Los resultados de Qin Pengfei no fueron buenos ese año, a pesar de volver a presentarse al examen de ingreso y finalmente terminar en una universidad de tercera categoría. Ahora que se ha graduado, no le han asignado un buen trabajo. Se considera por encima del promedio y no está satisfecho con un trabajo ordinario. Esos trabajos seguros, como tazones de arroz de hierro, están fuera de su alcance, así que desde que se graduó, ha estado holgazaneando en casa durante varios años, sin querer trabajar la tierra, viviendo en la indulgencia. No es culpa de Hu Li; incluso cuando hay oportunidades de casamenteras para su hijo, Qin Pengfei es demasiado exigente y las menosprecia, y Hu Li también siente que ninguna es lo suficientemente buena para su hijo, que es un graduado universitario y buscará trabajo en la ciudad en el futuro.

Fue el momento perfecto cuando descubrió que Qin Xiangnuan y sus hermanos estaban en la Ciudad Capital. Esto fue un buen giro de los acontecimientos.

Su Xiang Mei había triunfado esta vez, entrando a una universidad en la Ciudad Capital. Ahora es el fénix dorado que ha volado fuera del pueblo, y seguramente está destinada a un gran éxito. Con esto en mente, los tres, madre e hijos, hicieron su movimiento.

Están decididos a vivir en este Siheyuan, que pertenece a la Familia Qin, naturalmente destinado a que viva la Familia Qin. Qin Pengfei tiene su propio plan; quiere vender la casa y luego usar el dinero para iniciar un negocio. Con dinero, ¿de qué hay que tener miedo? Se convertirá en un gran jefe.

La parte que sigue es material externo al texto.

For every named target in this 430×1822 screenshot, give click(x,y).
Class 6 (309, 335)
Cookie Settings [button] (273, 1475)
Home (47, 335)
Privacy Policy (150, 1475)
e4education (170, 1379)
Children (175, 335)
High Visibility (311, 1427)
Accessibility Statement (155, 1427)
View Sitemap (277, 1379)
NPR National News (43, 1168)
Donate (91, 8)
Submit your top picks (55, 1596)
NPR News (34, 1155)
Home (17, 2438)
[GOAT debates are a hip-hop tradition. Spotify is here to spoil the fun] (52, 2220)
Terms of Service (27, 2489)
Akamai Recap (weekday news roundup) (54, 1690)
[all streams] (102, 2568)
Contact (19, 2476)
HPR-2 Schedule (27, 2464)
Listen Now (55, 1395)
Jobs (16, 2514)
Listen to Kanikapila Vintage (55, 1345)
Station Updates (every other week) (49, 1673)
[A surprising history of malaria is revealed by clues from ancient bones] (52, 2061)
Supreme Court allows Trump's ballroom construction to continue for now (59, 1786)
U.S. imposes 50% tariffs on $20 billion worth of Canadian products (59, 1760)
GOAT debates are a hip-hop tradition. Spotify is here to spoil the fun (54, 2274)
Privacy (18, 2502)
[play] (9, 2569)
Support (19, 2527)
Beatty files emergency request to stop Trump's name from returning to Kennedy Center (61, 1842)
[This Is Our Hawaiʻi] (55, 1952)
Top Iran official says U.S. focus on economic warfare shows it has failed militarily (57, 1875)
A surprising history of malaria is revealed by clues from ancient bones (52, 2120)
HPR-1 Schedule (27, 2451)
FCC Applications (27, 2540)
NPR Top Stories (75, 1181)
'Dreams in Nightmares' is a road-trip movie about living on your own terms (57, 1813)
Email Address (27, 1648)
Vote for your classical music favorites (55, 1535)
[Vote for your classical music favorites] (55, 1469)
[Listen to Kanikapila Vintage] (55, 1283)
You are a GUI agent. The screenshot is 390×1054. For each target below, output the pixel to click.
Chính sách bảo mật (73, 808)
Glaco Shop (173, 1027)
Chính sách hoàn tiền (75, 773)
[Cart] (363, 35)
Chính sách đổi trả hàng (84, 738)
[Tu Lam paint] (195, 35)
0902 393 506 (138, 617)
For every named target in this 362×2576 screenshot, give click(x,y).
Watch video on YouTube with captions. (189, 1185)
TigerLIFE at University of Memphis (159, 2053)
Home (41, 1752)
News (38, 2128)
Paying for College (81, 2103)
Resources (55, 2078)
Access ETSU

—Mamá, ve a tocar la puerta —dijo Qin Xiangmei sentada en su maleta, abanicándose con la mano—. ¿Cómo puede hacer tanto calor en la Ciudad Capital? Especialmente ahora, ¿qué hará cuando llegue el verano? De todos modos, ha decidido no vivir en la universidad – se va a quedar en este Siheyuan.

Es realmente afortunado que el Siheyuan esté tan cerca de la universidad. Solo los tontos vivirían en el campus y comerían allí. Mientras viva aquí, tiene las comidas cubiertas para el día, ahorra mucho dinero y puede incluso permitirse ropa nueva.

Hu Li originalmente tenía la intención de tocar la puerta también, pero cuando escuchó los ladridos del perro adentro, no se atrevió a hacer un movimiento.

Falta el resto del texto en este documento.